◆ EXTRACTED ENTRIES:
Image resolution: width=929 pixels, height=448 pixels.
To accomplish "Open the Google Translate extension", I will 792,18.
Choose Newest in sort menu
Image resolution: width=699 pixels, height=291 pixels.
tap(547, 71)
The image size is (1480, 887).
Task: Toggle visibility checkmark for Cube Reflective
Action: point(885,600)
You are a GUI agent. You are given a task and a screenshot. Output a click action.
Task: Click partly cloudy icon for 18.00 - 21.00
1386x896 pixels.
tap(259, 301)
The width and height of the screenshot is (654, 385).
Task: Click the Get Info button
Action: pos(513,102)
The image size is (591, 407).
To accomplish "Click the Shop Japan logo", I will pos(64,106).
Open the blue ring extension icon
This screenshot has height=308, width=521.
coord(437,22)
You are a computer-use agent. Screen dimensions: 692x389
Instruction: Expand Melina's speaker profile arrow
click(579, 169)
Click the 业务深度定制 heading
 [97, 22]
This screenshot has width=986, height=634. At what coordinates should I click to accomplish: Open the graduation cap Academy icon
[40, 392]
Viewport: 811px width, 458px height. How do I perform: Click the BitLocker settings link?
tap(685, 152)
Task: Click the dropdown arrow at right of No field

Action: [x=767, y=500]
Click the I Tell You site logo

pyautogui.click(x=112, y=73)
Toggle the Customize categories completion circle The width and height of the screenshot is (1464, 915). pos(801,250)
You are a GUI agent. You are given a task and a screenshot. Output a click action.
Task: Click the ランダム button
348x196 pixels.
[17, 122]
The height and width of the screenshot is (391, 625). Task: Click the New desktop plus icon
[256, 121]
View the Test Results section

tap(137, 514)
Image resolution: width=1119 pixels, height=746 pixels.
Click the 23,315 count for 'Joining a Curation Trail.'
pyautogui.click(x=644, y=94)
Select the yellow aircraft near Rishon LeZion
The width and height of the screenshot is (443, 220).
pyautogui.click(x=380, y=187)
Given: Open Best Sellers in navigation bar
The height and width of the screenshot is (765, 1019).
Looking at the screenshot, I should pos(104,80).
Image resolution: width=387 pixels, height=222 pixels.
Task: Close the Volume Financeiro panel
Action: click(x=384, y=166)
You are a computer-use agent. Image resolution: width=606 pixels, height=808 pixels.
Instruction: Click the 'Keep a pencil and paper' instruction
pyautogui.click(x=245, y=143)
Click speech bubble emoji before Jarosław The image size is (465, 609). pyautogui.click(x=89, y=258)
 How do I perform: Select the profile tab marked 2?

◆ GIVEN PROBLEM:
Write out all of the material above word for word, with every line copied unchanged.

◆ ANSWER:
Image resolution: width=929 pixels, height=448 pixels.
To accomplish "Open the Google Translate extension", I will 792,18.
Choose Newest in sort menu
Image resolution: width=699 pixels, height=291 pixels.
tap(547, 71)
The image size is (1480, 887).
Task: Toggle visibility checkmark for Cube Reflective
Action: point(885,600)
You are a GUI agent. You are given a task and a screenshot. Output a click action.
Task: Click partly cloudy icon for 18.00 - 21.00
1386x896 pixels.
tap(259, 301)
The width and height of the screenshot is (654, 385).
Task: Click the Get Info button
Action: pos(513,102)
The image size is (591, 407).
To accomplish "Click the Shop Japan logo", I will pos(64,106).
Open the blue ring extension icon
This screenshot has height=308, width=521.
coord(437,22)
You are a computer-use agent. Screen dimensions: 692x389
Instruction: Expand Melina's speaker profile arrow
click(579, 169)
Click the 业务深度定制 heading
 [97, 22]
This screenshot has width=986, height=634. At what coordinates should I click to accomplish: Open the graduation cap Academy icon
[40, 392]
Viewport: 811px width, 458px height. How do I perform: Click the BitLocker settings link?
tap(685, 152)
Task: Click the dropdown arrow at right of No field

Action: [x=767, y=500]
Click the I Tell You site logo

pyautogui.click(x=112, y=73)
Toggle the Customize categories completion circle The width and height of the screenshot is (1464, 915). pos(801,250)
You are a GUI agent. You are given a task and a screenshot. Output a click action.
Task: Click the ランダム button
348x196 pixels.
[17, 122]
The height and width of the screenshot is (391, 625). Task: Click the New desktop plus icon
[256, 121]
View the Test Results section

tap(137, 514)
Image resolution: width=1119 pixels, height=746 pixels.
Click the 23,315 count for 'Joining a Curation Trail.'
pyautogui.click(x=644, y=94)
Select the yellow aircraft near Rishon LeZion
The width and height of the screenshot is (443, 220).
pyautogui.click(x=380, y=187)
Given: Open Best Sellers in navigation bar
The height and width of the screenshot is (765, 1019).
Looking at the screenshot, I should pos(104,80).
Image resolution: width=387 pixels, height=222 pixels.
Task: Close the Volume Financeiro panel
Action: click(x=384, y=166)
You are a computer-use agent. Image resolution: width=606 pixels, height=808 pixels.
Instruction: Click the 'Keep a pencil and paper' instruction
pyautogui.click(x=245, y=143)
Click speech bubble emoji before Jarosław The image size is (465, 609). pyautogui.click(x=89, y=258)
 How do I perform: Select the profile tab marked 2?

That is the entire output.